PET therapy lasts, on average, anywhere from eight to 15 weeks of sessions. One of the main elements of therapy is imaginary exposure. This requires the person going through the treatment to record themselves in the therapist’s office telling the story of their trauma over and over again while rating themselves on a Subjective Units of Distress Scale (basically, how anxious are you, 0 to 100.) They then must listen to it every single day in between sessions. LaBeouf wrote many of Honeyboy’s scenes, which dive into and out of his childhood as a young actor while dealing with his father, a rodeo clown, through recordings he made when working through the trauma he experienced as child. They are, quite literally, his memories.
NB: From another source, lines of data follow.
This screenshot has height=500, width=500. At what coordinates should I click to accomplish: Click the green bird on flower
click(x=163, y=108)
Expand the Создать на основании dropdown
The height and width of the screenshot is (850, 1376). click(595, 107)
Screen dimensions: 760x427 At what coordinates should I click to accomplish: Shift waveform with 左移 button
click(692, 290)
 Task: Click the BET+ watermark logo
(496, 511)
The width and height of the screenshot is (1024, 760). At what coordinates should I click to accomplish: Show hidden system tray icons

The other part of the therapy occurs outside of the therapist’s office. That’s called in vivo exposure. Patients work with their therapist to come up with a list of situations that remind them of their trauma or that they’ve started to avoid due to their trauma that give them anxiety on a scale called SUDS (Subjective United of Distress Scale) of 0 to 100. They then go and do those things during their therapy.

“In vivo essentially [means] in life — going into situations that are safe, but that remind a person of their trauma, to help them learn that the world is safe, and learn to not be afraid when they are triggered by reminders,” says Dr. Paula P. Schnurr, the Executive Director at the National Center for PTSD, a Veterans Affairs Center, and a Professor of Psychiatry at Dartmouth.
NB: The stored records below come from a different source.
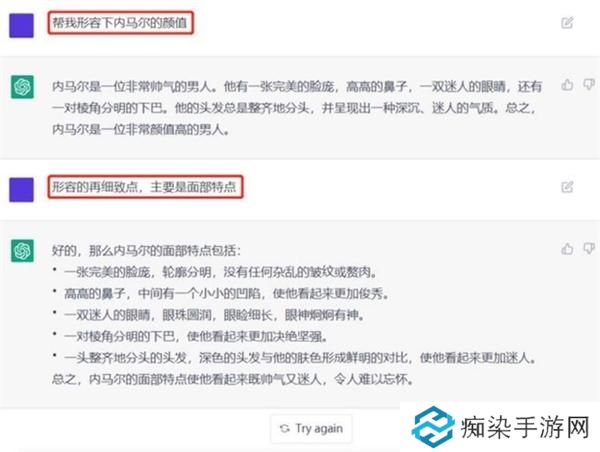Image resolution: width=600 pixels, height=452 pixels.
Task: Select the first prompt 帮我形容下内马尔的颜值
Action: [x=120, y=23]
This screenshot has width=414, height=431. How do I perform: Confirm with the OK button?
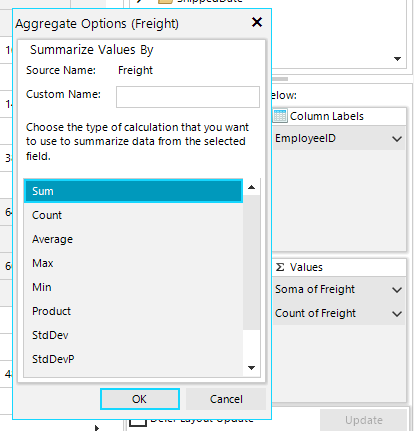[x=140, y=399]
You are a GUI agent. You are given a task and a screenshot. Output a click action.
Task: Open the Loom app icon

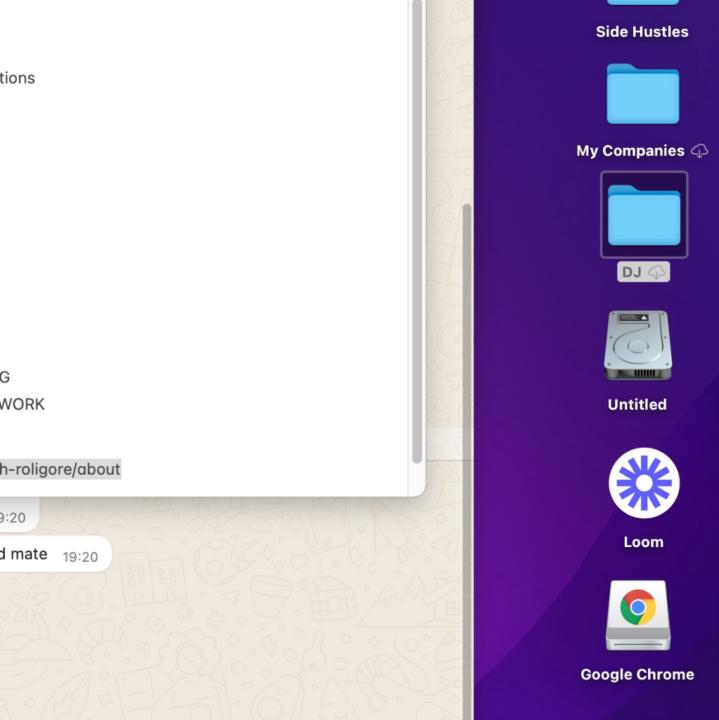click(643, 484)
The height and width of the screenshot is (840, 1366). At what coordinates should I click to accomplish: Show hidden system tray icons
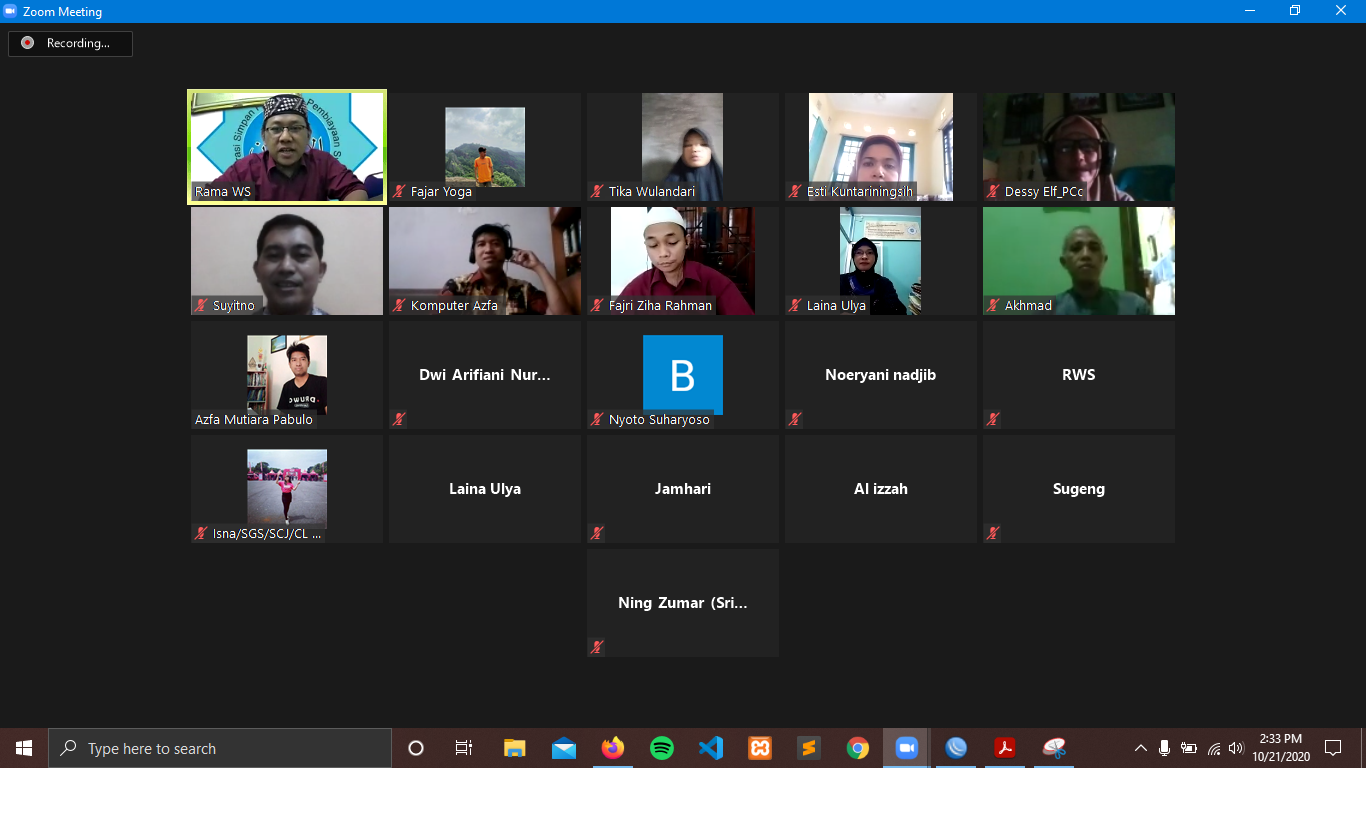(1140, 748)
For example, a war veteran who is anxious about being in open crowds might start their in vivo treatment by going to the grocery store with a friend at peak hours. Or to the town parade they haven’t gone to in years. Whatever that was for LaBeouf is unclear, of course. But dealing with his trauma helped him gain control over what he became publicly known for: public freakouts; rage issues; being “difficult,” and so on.

Dr. Rauch, whose work has largely been focused on understanding the mechanisms that make PET so effective in order to make it more accessible for trauma victims, suspects that the effectiveness of the treatment lies in, in layman’s terms, the way that it builds emotional resilience in people who go through it.
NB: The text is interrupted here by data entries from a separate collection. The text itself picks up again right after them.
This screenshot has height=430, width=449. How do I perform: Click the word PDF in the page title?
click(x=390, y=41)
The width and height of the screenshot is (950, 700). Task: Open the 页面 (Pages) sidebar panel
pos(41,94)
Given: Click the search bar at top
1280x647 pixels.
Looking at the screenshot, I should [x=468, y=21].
“PET works through extinction learning processes,” says Rauch. In other words, when someone goes through a traumatic experience, their brain pairs that experience with, understandably, feeling fear. What PET does is helps reassociate the brain with less fear-based responses, and helps trauma victims place what happened to them in a context. It might even help them re-orient some of their beliefs about what happened — like if they still believe they could have prevented it somehow. “When we go through the trauma five times, and only good things, no bad things happen, that trauma pairing with the fear extinguishes, goes away, and disappears,” Rauch says.

In other words, no matter how hard it may be, those going through the treatment start to gain some positive beliefs about themselves. When trips to the grocery store gets easier — and self-talk about the traumatic event gets cleared up when the memory comes into the forefront — trauma victims can start to realize that even if that traumatic event happened to them again, they’d survive it. But the most important thing is that those who think they might be suffering from PTSD seek treatment as soon as possible. It’s as important as regaining the full breadth of their lives.

“PTSD is a disorder of avoidance,” says Rauch. “As soon as a patient raises their hand, and says, ‘I want treatment,’” the more quickly we can get something to them that will show them that they can get better, the more likely it is that they’ll stick through an episode of care, and actually get what they can out of it.”